Sankey is the winningest coach in program history and spent decades at the helm, with Geagan serving as a longtime assistant.
“He was a true legend, that’s the only way to put it,” Geagan said. “I coached with him for 25 years and I learned a lot of football from that man. Just a great guy and truly, truly missed.”
The Bucksport community will have another chance to remember Sankey ahead of Friday night’s 6 p.m. game. There will be a ceremony in his honor ahead of kickoff.
It will be yet another reminder for current players and coaches about the football family members who represented Bucksport before them.
“If people unfortunately go before us, we are a family and we will definitely recognize everyone that we know has passed and has been part of our family,” Geagan said. “Because family goes a long way.”
He once again emphasized that, ideally, the only thing on the back of a Bucksport helmet should be a current player’s number. But the sad reality is that there have been a lot of departed Golden Bucks for them to honor and remember.
“It really teaches our kids a lot about life, and not to take life for granted,” Geagan said.
He encourages players before each game to think about someone besides themselves, and to play with that person in mind.
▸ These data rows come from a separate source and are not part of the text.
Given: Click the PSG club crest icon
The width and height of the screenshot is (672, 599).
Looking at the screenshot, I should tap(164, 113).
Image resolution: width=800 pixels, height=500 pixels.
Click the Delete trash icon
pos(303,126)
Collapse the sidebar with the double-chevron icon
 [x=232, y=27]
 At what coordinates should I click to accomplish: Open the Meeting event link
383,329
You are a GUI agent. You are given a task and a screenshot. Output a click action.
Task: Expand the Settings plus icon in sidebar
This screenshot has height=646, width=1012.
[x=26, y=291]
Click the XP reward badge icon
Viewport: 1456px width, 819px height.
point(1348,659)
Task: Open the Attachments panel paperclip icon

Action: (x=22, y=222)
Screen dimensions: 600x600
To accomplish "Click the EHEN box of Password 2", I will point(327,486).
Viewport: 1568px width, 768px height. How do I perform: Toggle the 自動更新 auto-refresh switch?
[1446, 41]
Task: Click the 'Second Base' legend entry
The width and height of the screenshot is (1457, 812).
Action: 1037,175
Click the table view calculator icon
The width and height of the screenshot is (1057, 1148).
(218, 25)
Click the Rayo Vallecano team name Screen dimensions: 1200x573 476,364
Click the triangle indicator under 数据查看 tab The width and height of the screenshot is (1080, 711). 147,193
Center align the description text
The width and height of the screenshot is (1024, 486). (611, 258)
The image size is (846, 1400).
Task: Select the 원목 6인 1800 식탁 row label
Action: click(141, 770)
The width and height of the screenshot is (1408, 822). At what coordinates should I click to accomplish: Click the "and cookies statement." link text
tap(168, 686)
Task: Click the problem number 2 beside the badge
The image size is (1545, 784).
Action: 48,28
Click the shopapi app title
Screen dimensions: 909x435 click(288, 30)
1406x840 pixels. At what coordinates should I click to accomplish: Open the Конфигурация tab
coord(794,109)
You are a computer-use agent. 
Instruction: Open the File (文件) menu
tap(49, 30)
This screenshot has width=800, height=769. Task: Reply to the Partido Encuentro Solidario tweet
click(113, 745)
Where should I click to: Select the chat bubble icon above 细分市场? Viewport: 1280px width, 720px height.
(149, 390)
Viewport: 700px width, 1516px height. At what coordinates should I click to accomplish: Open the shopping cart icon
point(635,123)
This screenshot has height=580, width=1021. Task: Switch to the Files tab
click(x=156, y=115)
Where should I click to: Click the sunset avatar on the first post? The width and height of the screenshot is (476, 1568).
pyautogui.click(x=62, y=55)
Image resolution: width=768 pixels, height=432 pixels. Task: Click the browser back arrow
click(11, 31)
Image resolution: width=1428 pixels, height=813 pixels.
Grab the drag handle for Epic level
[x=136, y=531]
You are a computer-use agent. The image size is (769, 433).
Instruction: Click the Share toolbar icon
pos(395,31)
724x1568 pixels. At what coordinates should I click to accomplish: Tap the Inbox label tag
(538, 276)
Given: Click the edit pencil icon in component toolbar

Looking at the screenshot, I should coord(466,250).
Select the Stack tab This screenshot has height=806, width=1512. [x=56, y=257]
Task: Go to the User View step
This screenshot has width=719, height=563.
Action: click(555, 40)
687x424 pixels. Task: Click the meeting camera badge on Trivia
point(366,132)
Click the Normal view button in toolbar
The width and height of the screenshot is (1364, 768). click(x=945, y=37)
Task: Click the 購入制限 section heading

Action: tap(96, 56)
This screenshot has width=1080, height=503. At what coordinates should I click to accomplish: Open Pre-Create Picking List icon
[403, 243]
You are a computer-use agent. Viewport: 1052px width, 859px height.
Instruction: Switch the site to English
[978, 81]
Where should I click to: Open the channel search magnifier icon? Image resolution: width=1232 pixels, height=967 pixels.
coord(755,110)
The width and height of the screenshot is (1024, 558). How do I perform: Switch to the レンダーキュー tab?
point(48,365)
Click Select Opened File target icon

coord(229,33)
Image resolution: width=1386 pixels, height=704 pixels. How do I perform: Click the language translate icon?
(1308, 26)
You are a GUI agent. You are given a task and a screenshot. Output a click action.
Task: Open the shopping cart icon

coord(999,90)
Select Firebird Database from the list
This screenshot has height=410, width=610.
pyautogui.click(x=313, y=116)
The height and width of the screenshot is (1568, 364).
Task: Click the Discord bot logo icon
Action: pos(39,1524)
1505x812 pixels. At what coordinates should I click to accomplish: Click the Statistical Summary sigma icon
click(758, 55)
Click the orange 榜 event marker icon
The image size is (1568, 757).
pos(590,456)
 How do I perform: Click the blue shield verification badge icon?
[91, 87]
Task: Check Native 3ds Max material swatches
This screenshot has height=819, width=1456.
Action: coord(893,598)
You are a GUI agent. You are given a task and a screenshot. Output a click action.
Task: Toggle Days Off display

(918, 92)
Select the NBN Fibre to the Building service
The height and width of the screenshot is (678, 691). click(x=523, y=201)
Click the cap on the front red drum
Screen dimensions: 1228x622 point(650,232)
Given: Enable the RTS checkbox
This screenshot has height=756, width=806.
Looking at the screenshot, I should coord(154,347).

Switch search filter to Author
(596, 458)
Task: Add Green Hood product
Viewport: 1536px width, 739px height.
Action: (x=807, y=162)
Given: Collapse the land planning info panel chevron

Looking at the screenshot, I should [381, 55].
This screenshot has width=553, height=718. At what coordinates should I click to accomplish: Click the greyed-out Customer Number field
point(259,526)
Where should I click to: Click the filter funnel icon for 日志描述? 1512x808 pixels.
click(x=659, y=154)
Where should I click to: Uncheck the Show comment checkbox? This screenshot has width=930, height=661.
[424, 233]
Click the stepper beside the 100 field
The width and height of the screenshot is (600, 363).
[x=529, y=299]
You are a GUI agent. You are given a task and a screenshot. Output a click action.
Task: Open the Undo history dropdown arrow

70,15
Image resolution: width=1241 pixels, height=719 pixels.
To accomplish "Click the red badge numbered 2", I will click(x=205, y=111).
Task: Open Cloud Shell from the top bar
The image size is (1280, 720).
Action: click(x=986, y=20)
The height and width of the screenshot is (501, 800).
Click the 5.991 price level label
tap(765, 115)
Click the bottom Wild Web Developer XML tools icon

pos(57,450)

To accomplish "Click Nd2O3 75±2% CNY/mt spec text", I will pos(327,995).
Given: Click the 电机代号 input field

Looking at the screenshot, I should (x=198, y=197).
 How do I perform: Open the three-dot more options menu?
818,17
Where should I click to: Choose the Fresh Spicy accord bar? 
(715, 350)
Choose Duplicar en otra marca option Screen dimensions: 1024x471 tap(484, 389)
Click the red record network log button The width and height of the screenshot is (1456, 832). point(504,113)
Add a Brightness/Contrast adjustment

He wants student athletes to remember that the team is bigger than any one individual, and that they are also playing for the people around them and the Golden Bucks who came before them.
“I don’t care if it’s your mother, your father, your sister, your brother, your grandparents — whoever you pick, you’re gonna have that,” Geagan said. “And then at every pregame, I tell them, ‘Think of that person and remember who’s on the back of your helmet.”